J’avoue ne pas bien comprendre, malgré mes efforts, la logique d’un tel raisonnement. C’est un peu comme si la France et les Français, au moment de la lutte contre les nazis et de la libération de notre territoire national, avaient scandé : « US go home ». Je ne suis pas certain que nous aurions gagné la guerre ….

Je considère pour ma part qu’il s’agit, selon la terminologie utilisée lors de la guerre froide, d’ « idiots utiles » aux terroristes.

Le Burkina-Faso est un Etat souverain depuis 1960 – 60 années d’indépendance, c’est peu. Mais l’indépendance et la souveraineté du Burkina-Faso sont aujourd’hui  menacés par les terroristes, pas par la France ou les alliés du Burkina-Faso.

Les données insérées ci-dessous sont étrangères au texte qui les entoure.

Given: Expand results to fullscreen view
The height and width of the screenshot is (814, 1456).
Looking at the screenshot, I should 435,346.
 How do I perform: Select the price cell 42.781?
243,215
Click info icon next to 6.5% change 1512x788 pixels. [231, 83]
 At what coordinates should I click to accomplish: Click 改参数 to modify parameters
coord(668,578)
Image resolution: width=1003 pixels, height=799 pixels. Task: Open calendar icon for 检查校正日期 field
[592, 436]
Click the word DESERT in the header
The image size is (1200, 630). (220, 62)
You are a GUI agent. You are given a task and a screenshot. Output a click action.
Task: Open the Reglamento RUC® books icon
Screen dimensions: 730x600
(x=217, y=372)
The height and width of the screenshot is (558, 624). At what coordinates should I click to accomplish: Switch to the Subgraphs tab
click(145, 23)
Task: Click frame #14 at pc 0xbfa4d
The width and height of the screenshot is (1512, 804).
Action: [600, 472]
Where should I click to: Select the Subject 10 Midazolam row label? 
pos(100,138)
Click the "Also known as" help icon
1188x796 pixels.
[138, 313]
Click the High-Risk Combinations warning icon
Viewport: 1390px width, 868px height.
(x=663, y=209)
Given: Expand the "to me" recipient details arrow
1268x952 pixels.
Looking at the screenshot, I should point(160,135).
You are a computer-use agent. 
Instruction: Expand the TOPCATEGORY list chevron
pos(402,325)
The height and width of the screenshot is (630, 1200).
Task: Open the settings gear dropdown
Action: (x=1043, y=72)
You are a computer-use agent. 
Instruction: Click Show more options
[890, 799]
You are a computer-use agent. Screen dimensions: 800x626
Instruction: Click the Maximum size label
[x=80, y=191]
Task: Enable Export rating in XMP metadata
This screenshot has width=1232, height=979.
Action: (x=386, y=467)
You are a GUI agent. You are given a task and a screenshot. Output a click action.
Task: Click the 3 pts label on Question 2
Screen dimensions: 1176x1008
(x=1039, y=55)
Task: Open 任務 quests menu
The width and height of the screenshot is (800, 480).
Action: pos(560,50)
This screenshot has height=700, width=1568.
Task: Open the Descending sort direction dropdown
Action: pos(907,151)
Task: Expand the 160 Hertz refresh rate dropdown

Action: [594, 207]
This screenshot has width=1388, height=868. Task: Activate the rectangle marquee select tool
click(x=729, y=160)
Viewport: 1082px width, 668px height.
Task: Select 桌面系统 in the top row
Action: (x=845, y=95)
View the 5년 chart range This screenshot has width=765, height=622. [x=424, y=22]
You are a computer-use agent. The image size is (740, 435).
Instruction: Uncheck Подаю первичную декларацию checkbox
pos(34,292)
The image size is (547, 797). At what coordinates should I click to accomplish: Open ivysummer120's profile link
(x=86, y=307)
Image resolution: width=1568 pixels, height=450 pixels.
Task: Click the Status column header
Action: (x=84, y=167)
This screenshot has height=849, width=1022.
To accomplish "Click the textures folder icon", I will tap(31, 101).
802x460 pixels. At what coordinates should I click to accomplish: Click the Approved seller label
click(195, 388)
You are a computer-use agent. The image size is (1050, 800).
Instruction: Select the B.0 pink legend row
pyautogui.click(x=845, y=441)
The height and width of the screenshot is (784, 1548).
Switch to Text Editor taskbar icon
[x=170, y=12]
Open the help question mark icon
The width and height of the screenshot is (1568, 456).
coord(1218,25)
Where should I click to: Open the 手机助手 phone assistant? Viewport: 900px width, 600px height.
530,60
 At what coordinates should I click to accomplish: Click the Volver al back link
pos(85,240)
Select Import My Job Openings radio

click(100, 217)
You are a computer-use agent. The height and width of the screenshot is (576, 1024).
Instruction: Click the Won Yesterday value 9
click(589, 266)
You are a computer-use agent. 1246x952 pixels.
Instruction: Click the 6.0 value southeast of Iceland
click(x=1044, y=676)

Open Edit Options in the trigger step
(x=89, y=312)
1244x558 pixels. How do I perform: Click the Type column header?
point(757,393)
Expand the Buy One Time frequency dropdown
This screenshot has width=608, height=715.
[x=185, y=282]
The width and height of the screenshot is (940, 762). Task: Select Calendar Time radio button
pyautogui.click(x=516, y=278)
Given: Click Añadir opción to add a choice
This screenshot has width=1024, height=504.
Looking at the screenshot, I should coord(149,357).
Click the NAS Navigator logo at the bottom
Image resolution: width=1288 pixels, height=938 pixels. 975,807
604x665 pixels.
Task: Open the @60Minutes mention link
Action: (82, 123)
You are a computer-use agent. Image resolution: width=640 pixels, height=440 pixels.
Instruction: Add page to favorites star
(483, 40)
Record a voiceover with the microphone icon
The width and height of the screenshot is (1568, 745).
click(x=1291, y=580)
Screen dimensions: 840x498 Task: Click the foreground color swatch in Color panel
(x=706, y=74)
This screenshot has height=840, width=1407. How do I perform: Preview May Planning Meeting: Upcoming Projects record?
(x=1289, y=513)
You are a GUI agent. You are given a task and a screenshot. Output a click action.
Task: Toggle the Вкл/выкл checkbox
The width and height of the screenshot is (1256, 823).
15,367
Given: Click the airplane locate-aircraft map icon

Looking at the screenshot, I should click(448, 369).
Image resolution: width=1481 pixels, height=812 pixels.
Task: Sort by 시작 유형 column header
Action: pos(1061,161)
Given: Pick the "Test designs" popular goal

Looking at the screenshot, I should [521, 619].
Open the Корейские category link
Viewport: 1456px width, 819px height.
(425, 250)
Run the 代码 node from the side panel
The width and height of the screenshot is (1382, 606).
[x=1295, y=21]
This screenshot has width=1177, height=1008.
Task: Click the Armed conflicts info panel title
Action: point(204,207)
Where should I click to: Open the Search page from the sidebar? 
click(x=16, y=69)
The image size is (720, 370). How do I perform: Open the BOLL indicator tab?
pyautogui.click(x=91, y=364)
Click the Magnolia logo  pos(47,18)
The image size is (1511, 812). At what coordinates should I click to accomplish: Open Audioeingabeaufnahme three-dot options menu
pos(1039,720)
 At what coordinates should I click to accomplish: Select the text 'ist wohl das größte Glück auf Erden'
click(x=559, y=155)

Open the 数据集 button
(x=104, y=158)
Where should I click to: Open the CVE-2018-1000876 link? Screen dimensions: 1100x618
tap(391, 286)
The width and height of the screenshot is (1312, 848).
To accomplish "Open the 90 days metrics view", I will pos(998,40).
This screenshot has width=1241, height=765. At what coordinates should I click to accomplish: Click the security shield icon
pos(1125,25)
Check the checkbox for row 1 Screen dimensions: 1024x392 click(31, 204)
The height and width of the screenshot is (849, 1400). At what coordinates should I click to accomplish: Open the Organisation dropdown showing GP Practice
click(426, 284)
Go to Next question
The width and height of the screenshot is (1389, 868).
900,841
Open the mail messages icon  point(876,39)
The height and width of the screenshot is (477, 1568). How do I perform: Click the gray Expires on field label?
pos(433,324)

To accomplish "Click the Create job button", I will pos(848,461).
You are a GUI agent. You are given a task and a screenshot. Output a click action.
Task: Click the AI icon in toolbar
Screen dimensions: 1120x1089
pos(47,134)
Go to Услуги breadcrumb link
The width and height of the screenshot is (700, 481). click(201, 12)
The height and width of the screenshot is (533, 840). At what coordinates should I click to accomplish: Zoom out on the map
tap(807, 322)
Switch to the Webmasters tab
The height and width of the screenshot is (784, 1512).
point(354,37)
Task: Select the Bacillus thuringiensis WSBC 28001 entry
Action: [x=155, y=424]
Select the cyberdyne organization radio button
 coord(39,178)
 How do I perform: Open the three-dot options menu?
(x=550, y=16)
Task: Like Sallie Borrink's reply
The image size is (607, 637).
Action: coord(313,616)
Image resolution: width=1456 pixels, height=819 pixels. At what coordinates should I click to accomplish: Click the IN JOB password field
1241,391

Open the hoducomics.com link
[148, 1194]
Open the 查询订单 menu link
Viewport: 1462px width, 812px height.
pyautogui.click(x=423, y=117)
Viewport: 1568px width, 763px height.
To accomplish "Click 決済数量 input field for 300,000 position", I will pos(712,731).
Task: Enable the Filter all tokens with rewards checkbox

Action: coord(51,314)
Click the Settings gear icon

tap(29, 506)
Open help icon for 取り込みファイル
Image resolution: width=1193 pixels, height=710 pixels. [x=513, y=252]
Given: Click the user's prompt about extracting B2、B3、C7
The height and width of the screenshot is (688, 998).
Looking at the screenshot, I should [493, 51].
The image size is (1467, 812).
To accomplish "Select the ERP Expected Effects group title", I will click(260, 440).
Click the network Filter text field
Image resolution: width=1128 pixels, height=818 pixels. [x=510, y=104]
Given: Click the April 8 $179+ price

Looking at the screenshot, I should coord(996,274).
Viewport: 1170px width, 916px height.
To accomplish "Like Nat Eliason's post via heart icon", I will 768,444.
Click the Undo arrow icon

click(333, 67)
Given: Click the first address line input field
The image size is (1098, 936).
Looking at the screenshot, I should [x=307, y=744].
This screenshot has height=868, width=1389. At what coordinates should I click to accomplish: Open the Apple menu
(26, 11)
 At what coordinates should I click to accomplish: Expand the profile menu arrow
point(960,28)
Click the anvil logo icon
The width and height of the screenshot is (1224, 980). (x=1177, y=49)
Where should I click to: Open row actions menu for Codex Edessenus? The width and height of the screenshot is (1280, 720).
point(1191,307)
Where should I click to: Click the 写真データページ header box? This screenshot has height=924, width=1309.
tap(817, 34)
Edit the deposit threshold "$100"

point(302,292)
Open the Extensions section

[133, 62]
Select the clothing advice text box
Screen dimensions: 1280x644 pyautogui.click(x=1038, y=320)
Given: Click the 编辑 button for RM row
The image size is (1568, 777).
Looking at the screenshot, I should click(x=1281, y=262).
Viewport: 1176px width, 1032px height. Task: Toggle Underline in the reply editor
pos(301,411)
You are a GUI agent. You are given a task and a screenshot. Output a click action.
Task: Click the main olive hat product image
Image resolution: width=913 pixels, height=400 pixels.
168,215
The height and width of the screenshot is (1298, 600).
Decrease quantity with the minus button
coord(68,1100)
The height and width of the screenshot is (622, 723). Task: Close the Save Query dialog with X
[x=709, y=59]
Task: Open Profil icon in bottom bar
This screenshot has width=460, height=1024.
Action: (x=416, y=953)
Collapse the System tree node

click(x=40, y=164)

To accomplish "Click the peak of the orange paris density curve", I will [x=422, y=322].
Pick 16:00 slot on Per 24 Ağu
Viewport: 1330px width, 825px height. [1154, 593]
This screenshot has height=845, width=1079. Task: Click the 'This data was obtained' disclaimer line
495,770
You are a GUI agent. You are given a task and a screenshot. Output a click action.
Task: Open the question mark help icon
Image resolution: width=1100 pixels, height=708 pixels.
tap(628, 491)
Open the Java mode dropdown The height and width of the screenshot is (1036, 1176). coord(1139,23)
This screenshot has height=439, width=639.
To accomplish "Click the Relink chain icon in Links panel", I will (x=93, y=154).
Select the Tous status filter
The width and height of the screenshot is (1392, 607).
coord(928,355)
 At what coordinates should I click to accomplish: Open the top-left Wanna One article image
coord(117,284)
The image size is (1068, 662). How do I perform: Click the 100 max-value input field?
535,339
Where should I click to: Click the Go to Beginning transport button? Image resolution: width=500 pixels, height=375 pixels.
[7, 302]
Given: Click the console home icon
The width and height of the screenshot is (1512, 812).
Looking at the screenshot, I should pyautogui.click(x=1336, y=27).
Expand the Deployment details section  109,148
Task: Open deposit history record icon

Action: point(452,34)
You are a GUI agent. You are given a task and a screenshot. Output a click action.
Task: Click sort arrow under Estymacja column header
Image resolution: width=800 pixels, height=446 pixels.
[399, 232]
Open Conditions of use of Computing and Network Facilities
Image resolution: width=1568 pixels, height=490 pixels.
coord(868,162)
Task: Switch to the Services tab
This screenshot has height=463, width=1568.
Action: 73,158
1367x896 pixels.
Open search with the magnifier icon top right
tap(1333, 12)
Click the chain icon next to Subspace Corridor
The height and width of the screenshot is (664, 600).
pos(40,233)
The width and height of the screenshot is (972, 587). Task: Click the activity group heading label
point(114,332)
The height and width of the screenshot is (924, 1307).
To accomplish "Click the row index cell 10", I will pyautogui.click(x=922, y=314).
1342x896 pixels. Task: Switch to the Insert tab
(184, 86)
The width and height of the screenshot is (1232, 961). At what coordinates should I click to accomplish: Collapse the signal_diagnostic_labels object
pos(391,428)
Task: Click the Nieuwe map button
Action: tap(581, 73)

Et si le verrou burkinabé saute, c’est toute la région ouest africaine et probablement bien au-delà qui sera menacée par l’expansion continue de cette vague terroriste.

Bien sûr, la lutte armée est nécessaire, mais elle n’est pas suffisante pour vaincre l’hydre terroriste.

C’est pourquoi la France, avec d’autres partenaires, notamment européens et américains, se tient aux côtés des autorités burkinabè, non seulement pour les appuyer dans ce combat, mais aussi pour contribuer au développement du pays, indispensable pour aider les jeunes à envisager un avenir qui soit différent que celui qui consiste à chevaucher une moto, kalachnikov à la main et de tuer ses semblables au nom d’Allah, qui ne leur a, au demeurant, jamais demandé cela.

En 1209, à l’occasion du siège de Béziers dans la lutte contre les Albigeois ou Cathares, Arnaud Amalric, abbé de Citeaux et légat du pape, avait prononcé cette formule terrible et célèbre à la fois : « Tuez-les tous, Dieu reconnaîtra les siens ». C’est à peu près ce qu’appliquent aujourd’hui, à l’égard de la population burkinabé, les terroristes. Ils ont simplement remplacé Dieu par Allah, mais la démarche est la même. On tue indistinctement, hommes, femmes, enfants, au nom d’une religion totalement dévoyée.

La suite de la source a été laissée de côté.